Law is generally considered to be more absolute and constant in Islamic countries as
compared to civil or common laws which contrarily are more flexible, negotiable and
changeable unlike Shariah. That consequently reflects the difference between the
Islamic law and English law. Furthermore, there are many requirements required by
the Islamic shariah to make a contract valid. In Islamic Contract Law often
transactions are declared unfair to keep up the safety of the particular party as such
transactions harm the said party. Islamic Contract Law also empowers the buyers to
rescind the contract when they feel their rights to be at stake.

Contractual law was refined a century before the English Law by Islamic Sharia.
Shariah focuses on the key elements as mentioned above to make a valid transaction.
Depending upon all the necessary requirements the contract will be called either valid
or invalid / Void. However, future sales are not shouldered by Sharia. Most of the
scholars persuade about the Qabdha (Point of Sale). Subject matter cannot be
considered as the centralized pillar rather the ability to deliver a particular product is
considered as the pillar of central support. In general view of the Sharia, offer is
revocable as long as the acceptance is incomplete from the other party. If the said
condition is compared with the common law, then one may claim a payment
proportionate to the portion of acceptance. Therefore, Islamic law offers fair
opportunity unlike the common law which operates with the rigid legitimation.
Bibliography
Altman, A., n.d. Critical Legal Studies. A Liberal Critique, p. 200.
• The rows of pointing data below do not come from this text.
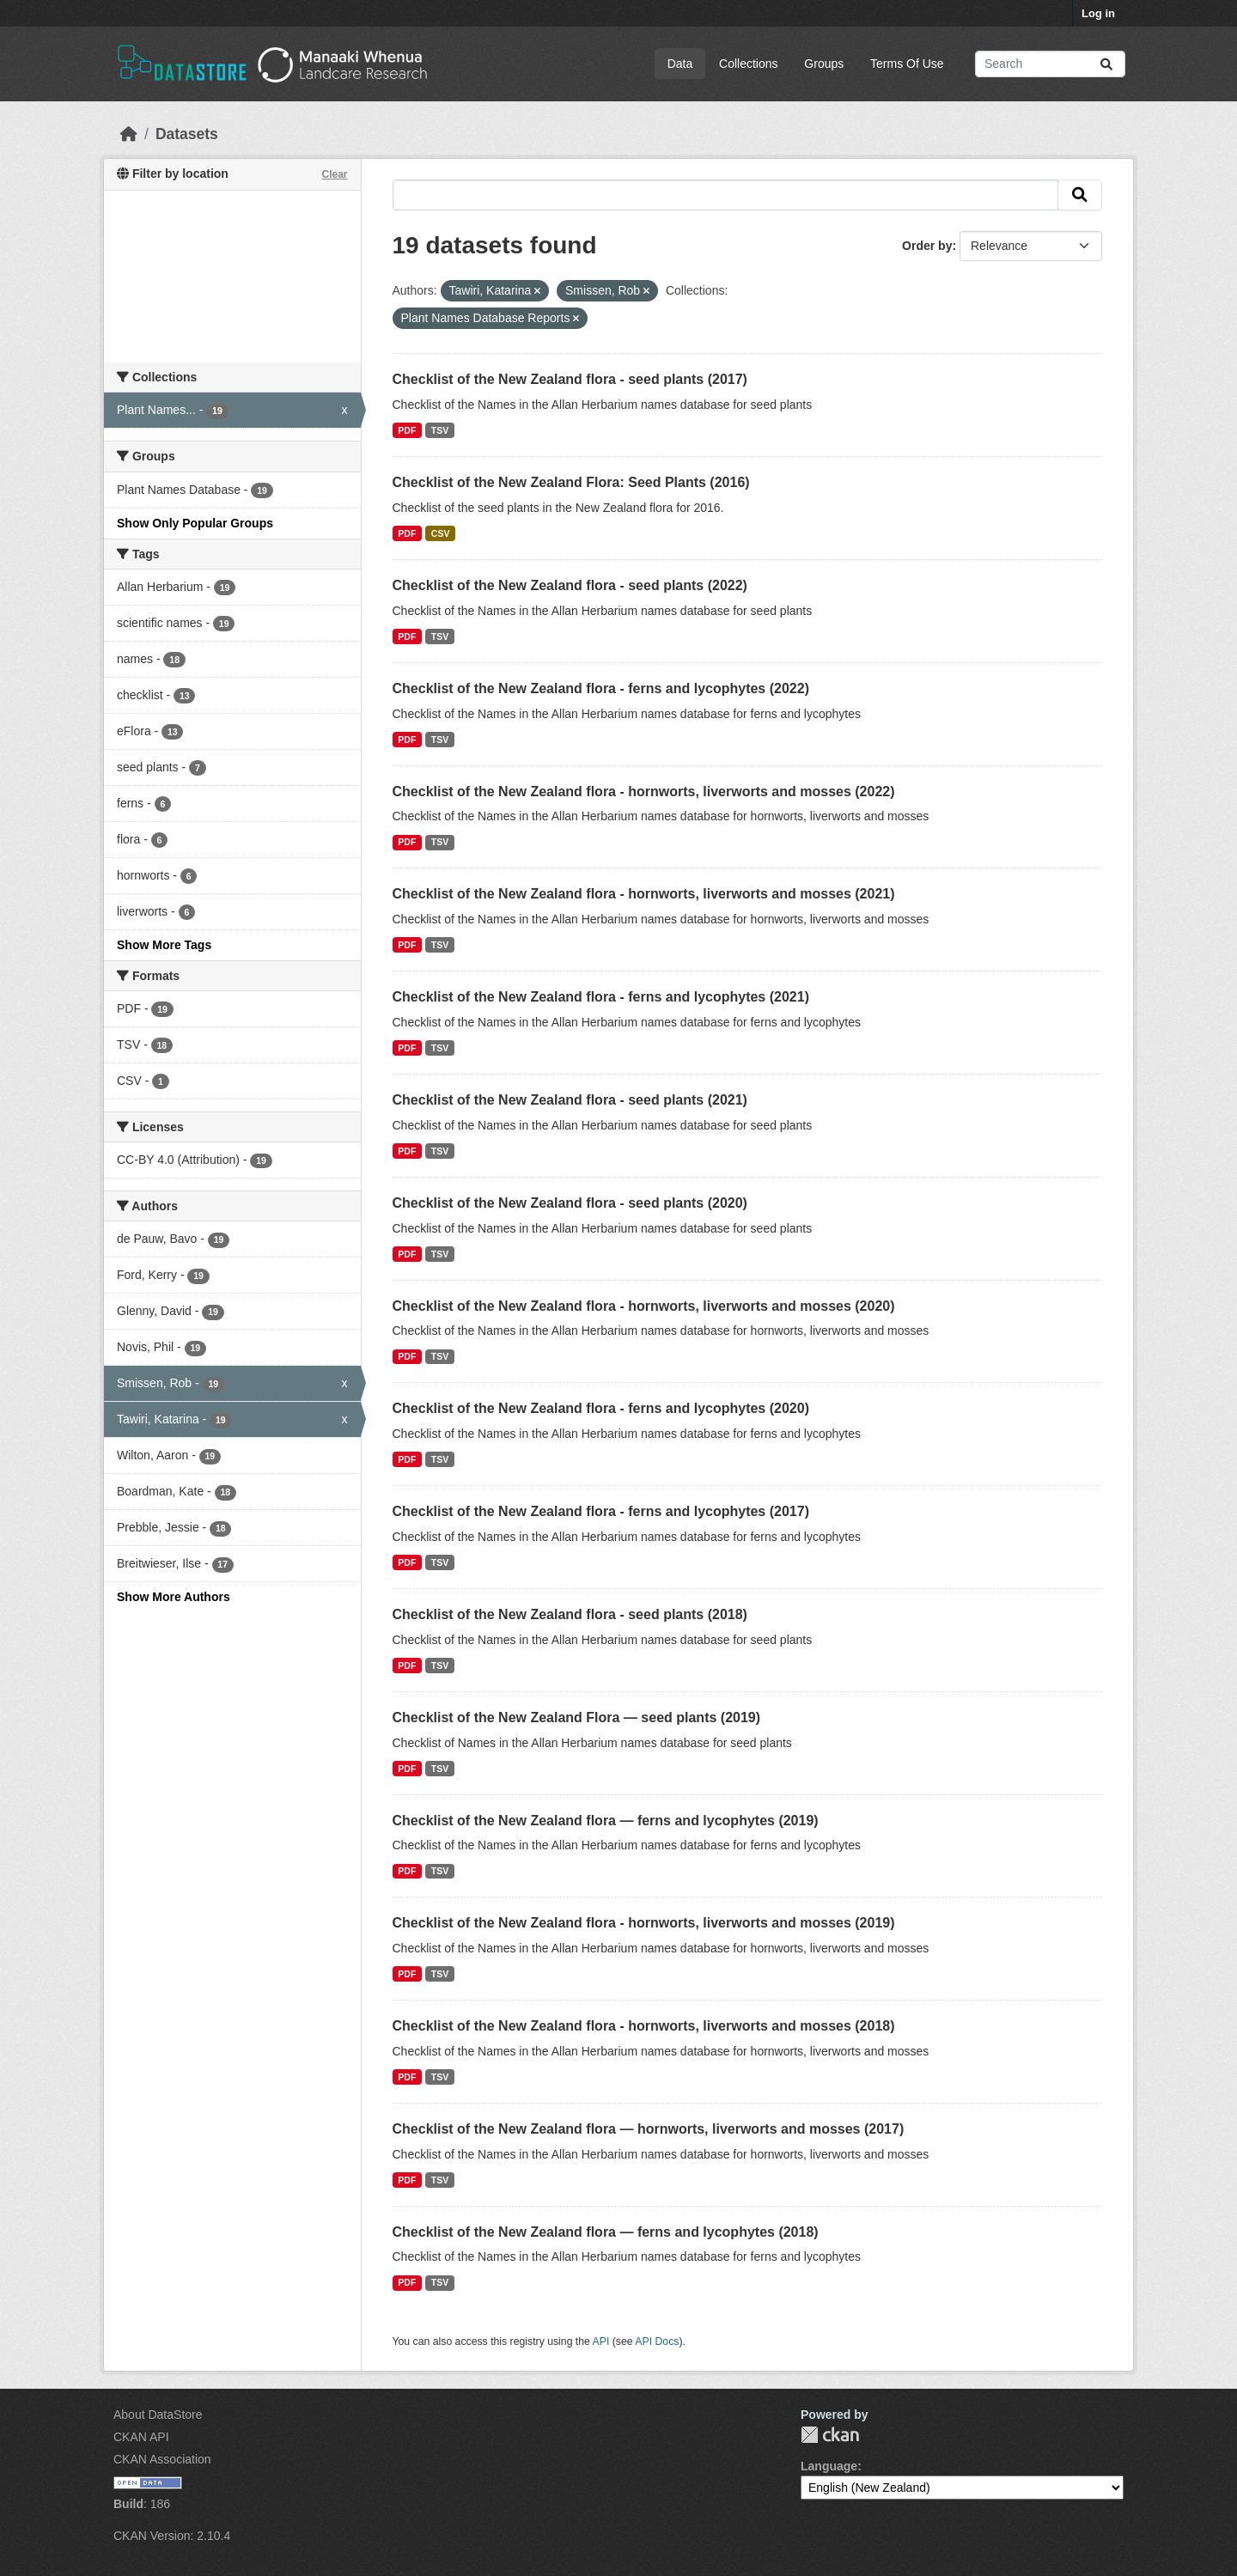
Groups (824, 63)
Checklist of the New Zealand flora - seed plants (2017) (570, 379)
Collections (748, 63)
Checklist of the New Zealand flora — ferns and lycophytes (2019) (606, 1820)
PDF (407, 430)
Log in (1098, 13)
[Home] (128, 134)
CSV (440, 533)
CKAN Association (162, 2459)
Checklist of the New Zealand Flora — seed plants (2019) (577, 1717)
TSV (439, 430)
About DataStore (158, 2414)
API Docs (657, 2341)
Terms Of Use (907, 63)
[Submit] (1106, 64)
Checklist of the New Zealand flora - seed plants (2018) (570, 1614)
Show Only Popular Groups (195, 523)
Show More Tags (164, 945)
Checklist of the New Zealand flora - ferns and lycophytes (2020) (601, 1408)
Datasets (186, 134)
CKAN (830, 2435)
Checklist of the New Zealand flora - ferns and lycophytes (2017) (601, 1511)
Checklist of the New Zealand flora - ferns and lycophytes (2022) (601, 688)
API (601, 2341)
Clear (334, 174)
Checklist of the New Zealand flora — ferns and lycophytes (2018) (606, 2232)
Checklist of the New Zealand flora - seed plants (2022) (570, 585)
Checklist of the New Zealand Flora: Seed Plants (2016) (571, 482)
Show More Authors (173, 1597)
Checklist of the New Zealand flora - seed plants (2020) (570, 1203)
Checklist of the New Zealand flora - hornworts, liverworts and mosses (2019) (644, 1922)
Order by (927, 246)
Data (680, 63)
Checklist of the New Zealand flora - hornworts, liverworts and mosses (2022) (644, 791)
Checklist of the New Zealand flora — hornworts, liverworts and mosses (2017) (649, 2129)
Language (829, 2466)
Hassan, H., 2002. Contracts in Islamic Law: The Principles of Commutative Justice and Liberality.
Journal of Islamic Studies, 13(3), pp. 257-297.
Jalil, D. M. A., November 2010. Islamic Law of Contract is Getting Momentum. International Journal
of Business and Social Science , 1(2).
LawTeacher, November 2013. Requirement for Valid Contract to Shariah Law, s.l.:
www.lawteacher.net.
Mohammed, N., 2015. Principles of Islamic Contract Law. Journal of Law and Religion, 6(1).